6:00h. Tá na hora desses motoristas acordarem. Quase quebrei o vidro dos carros e nenhum motorista se mexeu. Voltou a chover. Entrei com a Gra na padaria que tinha acabado de abrir. Pedi um tchai. Estava furiosa com os taxistas. Por um momento esqueci tudo que tinha aprendido sobre equanimidade e carma e que a minha chapinha fica destruída na chuva, baixou a pixadora da zona leste, saí na chuva e escrevi FUCKY YOU no vidro do taxi. Dois macacos caíram da árvore e começaram a brigar do meu lado. Entrei na padaria com o cabelo crespo, o rímel borrado e tomei o tchai. Consegui parar um taxi que estava passando na rua. A chuva piorou. Cheguei em casa feliz por não ter furado o pneu do carro e decidida a achar algum pediatra, hospital e um raio X. Dormi.

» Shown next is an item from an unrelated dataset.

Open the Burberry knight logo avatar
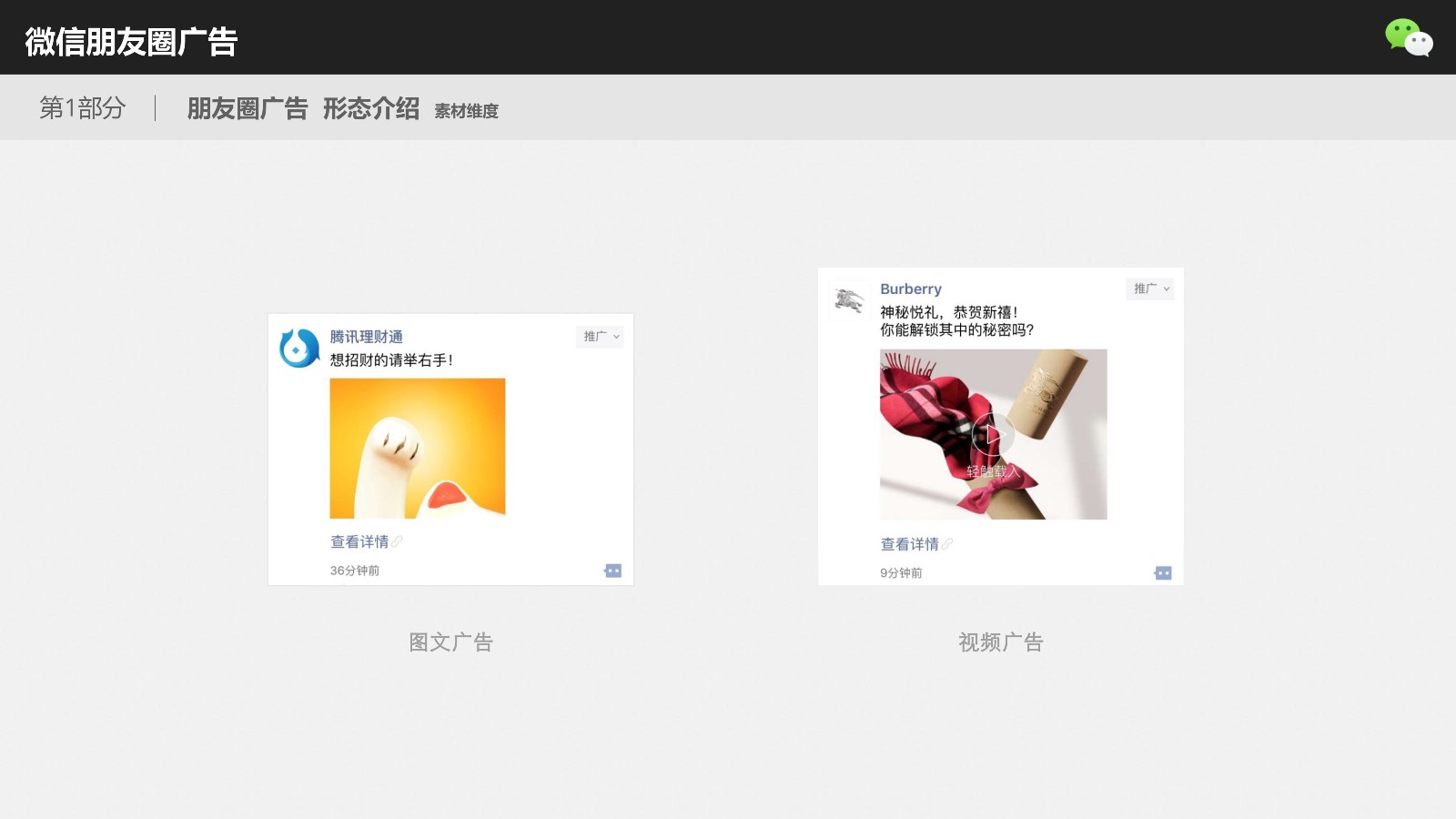 (x=849, y=300)
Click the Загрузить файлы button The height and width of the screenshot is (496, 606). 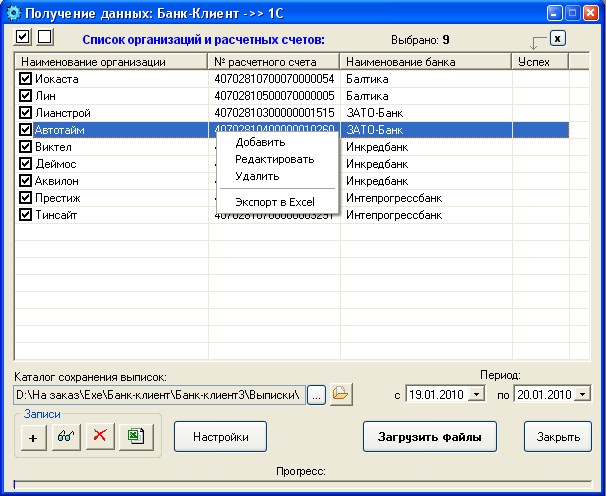click(429, 437)
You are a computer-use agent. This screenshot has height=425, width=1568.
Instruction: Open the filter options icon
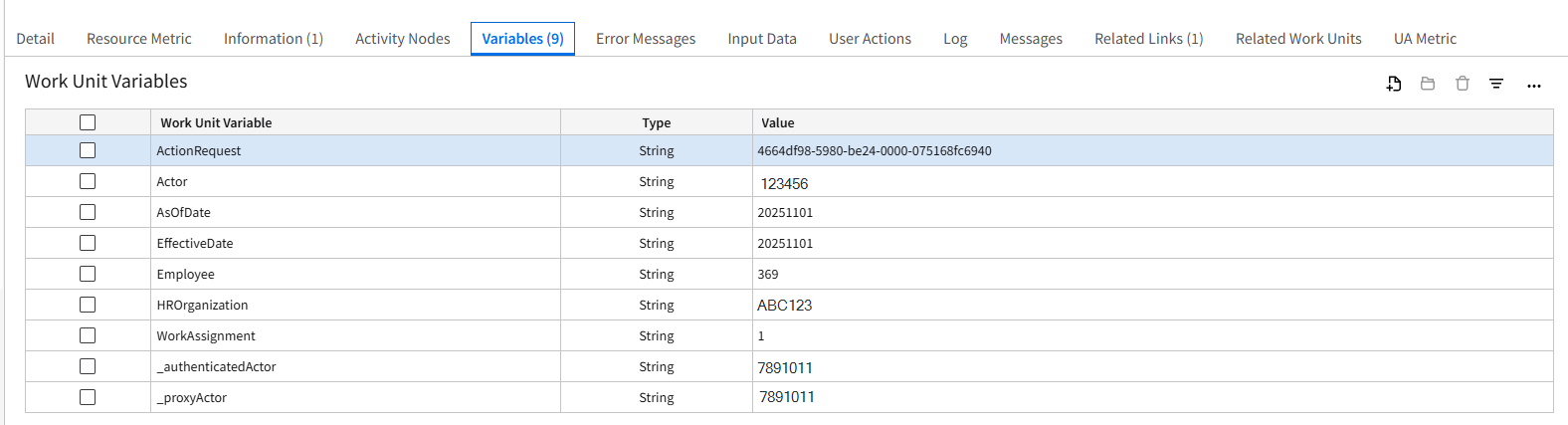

12:00h. A babá Tenzin chegou em casa com um embrulho para mim. Ela, sem saber de nada, acordou bem cedo e foi até o templo do Dalai, falou com o segurança amigo dela e conseguiu conversar com a Sua Santidade. A fofa da Tenzin foi pedir para o Dalai Lama rezar para a Gra ficar boa e falou que a mãe (que nesse momento estava perto deles pixando carros e fugindo de macados, descabelada) estava muito preocupada. O Dalai Lama deu na mão dela um saco de dutsis (pílulas sagradas tibetanas), falou para a Gra e para mim tomarmos uma de manhã e de noite, e do alto da sua imensa sabedoria disse o seguinte: “Fale para a mãe ficar calma, que a filha vai ficar bem. Ela não precisa se preocupar com nada e não deve levar a criança para nenhum hospital. Fale para ela ficar em casa” O Dalai Lama era a única pessoa do mundo que faria eu desistir de achar um pediatra, um hospital e um raio X e ficar em casa. Eu acalmei e a Gra sarou.
Não fiz a iniciação com o Dalai Lama dessa vez, mas me senti protegida pelo Yamantaka e abençoada pelo Tenzin Gyatso. O pacotinho amarelo com os dutsis que ele me deu ficam do lado da cama para me lembrar que se o sofrimento existe, milagres também acontecem.